Une cassure sous les 1 850 $ ouvrirait très rapidement la voie vers les 1 700 $. Ce niveau correspond à plusieurs confluences techniques et représente une zone où de nombreux ordres stop-loss et ordres d’achat conditionnels sont probablement placés. Un test de ce support pourrait donc générer un mouvement violent dans les deux sens.

Scénario alternatif : inversion haussière surprise

Pour que le scénario haussier reprenne ses droits, plusieurs conditions devraient être réunies simultanément :

  • Une cassure franche et soutenue des 2 100 $ – 2 130 $
  • Un retour marqué des flux institutionnels sur les ETF (au moins +300 M$ sur une semaine)
  • Une amélioration nette du ratio ETH/BTC (retour au-dessus de 0.038 par exemple)
  • Un changement de narratif macro ou crypto (assouplissement monétaire plus agressif, annonce réglementaire favorable, etc.)

Tant que ces éléments ne sont pas alignés, il est prématuré de parier gros sur un rebond significatif.

Que faire en tant qu’investisseur particulier face à ce désamour institutionnel ?

La situation actuelle peut sembler décourageante, mais elle offre aussi des opportunités pour ceux qui savent rester patients et rationnels.

Voici quelques pistes de réflexion, sans constituer bien sûr un conseil en investissement :

  • Attendre un signal clair : ne pas anticiper le retournement. La patience est souvent la meilleure alliée en période de faible conviction institutionnelle.
  • Surveiller les flux ETF quotidiennement : un retour soudain et massif des capitaux serait le signal le plus fort possible.
  • Considérer le ratio ETH/BTC : un plancher sur cette paire pourrait précéder un rebond relatif d’ETH.
  • Accumuler par DCA prudent si vous êtes convaincu du projet long terme, mais uniquement avec de l’argent que vous pouvez vous permettre de bloquer longtemps.
  • Diversifier : Bitcoin, stablecoins, ou même certains altcoins plus dynamiques peuvent servir de coussin en attendant un meilleur setup sur ETH.

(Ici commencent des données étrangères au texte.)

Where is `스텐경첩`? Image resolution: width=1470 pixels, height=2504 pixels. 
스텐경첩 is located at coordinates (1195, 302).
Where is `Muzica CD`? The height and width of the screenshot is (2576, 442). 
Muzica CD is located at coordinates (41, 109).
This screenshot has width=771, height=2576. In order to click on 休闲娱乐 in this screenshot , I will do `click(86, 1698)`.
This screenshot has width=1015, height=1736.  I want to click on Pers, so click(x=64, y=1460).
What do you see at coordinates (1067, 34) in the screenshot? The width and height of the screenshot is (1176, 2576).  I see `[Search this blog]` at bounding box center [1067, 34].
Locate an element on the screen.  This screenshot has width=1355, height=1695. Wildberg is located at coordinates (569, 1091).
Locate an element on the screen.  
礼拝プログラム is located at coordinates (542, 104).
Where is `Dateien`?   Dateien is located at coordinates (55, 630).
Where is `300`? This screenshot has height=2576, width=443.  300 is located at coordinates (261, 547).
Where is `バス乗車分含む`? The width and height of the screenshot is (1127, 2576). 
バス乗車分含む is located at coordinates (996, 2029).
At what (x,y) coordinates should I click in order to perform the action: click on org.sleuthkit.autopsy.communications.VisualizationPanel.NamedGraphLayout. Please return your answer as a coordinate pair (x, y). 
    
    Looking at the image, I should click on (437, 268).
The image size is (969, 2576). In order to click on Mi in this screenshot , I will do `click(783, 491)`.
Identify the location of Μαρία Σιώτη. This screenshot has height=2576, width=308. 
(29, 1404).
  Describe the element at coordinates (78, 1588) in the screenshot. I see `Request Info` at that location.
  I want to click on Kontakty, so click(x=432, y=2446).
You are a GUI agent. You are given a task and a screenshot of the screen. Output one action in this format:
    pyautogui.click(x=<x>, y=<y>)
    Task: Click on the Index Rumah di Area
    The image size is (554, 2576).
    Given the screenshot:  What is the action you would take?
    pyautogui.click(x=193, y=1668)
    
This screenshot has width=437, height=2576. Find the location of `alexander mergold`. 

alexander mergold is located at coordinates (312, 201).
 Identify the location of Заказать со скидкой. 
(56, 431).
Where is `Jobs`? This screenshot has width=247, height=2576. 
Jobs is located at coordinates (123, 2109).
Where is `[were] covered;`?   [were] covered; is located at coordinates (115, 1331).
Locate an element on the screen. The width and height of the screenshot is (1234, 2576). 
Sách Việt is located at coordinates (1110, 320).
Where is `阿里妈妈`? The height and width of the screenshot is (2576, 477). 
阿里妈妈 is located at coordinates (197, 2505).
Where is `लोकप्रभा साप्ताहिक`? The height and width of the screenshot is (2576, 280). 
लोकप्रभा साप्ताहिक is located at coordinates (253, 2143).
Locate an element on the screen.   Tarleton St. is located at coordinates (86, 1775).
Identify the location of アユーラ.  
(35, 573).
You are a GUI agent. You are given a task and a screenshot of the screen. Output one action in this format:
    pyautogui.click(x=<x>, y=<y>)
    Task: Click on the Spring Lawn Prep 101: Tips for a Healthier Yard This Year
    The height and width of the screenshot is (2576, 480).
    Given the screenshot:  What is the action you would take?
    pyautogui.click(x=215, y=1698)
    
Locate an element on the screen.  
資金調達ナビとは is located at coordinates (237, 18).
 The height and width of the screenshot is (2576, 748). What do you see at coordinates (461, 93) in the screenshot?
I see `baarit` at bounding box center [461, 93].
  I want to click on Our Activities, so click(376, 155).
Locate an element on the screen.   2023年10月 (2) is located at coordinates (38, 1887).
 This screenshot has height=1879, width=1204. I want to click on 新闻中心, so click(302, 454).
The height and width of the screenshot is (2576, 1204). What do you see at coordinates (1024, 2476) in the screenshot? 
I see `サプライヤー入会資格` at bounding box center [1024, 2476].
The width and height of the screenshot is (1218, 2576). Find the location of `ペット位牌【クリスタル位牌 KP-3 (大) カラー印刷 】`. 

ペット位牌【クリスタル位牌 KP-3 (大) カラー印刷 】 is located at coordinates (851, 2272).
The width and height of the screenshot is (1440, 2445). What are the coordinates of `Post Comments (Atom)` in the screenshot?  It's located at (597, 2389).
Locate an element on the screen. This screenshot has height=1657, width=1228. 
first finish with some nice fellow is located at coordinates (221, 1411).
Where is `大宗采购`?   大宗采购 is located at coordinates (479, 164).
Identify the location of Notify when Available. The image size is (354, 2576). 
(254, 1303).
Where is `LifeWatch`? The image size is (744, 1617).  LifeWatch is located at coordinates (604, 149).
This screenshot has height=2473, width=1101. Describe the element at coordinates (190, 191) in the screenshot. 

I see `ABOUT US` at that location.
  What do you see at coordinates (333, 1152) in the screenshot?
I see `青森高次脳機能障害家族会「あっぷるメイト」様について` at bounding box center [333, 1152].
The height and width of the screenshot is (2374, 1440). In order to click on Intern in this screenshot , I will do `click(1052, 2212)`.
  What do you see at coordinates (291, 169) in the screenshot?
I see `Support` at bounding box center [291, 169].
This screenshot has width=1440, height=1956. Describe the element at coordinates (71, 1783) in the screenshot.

Conclusion : Ethereum à la croisée des chemins

Février 2026 marque un tournant pour Ethereum. Après des années où il semblait inéluctablement rattraper puis dépasser Bitcoin dans le cœur des institutionnels, ETH se retrouve aujourd’hui relégué au second plan. Les flux taries, la sous-performance technique, l’absence de catalyseur fondamental fort… tout concourt à une phase de désaffection marquée.

Mais les cycles crypto sont faits de surprises. Ce qui semble être une fin de chapitre peut n’être qu’une longue pause avant une nouvelle impulsion. La clé réside dans la capacité d’Ethereum (et de sa communauté) à redonner un récit frais, attractif et surtout rentable aux yeux des capitaux institutionnels.

En attendant, le marché vote avec ses dollars… et pour l’instant, le bulletin de vote est majoritairement défavorable à ETH. À nous d’observer, d’analyser, et surtout de rester disciplinés dans cette période délicate.

Et vous, quel est votre scénario privilégié pour Ethereum dans les prochains mois ?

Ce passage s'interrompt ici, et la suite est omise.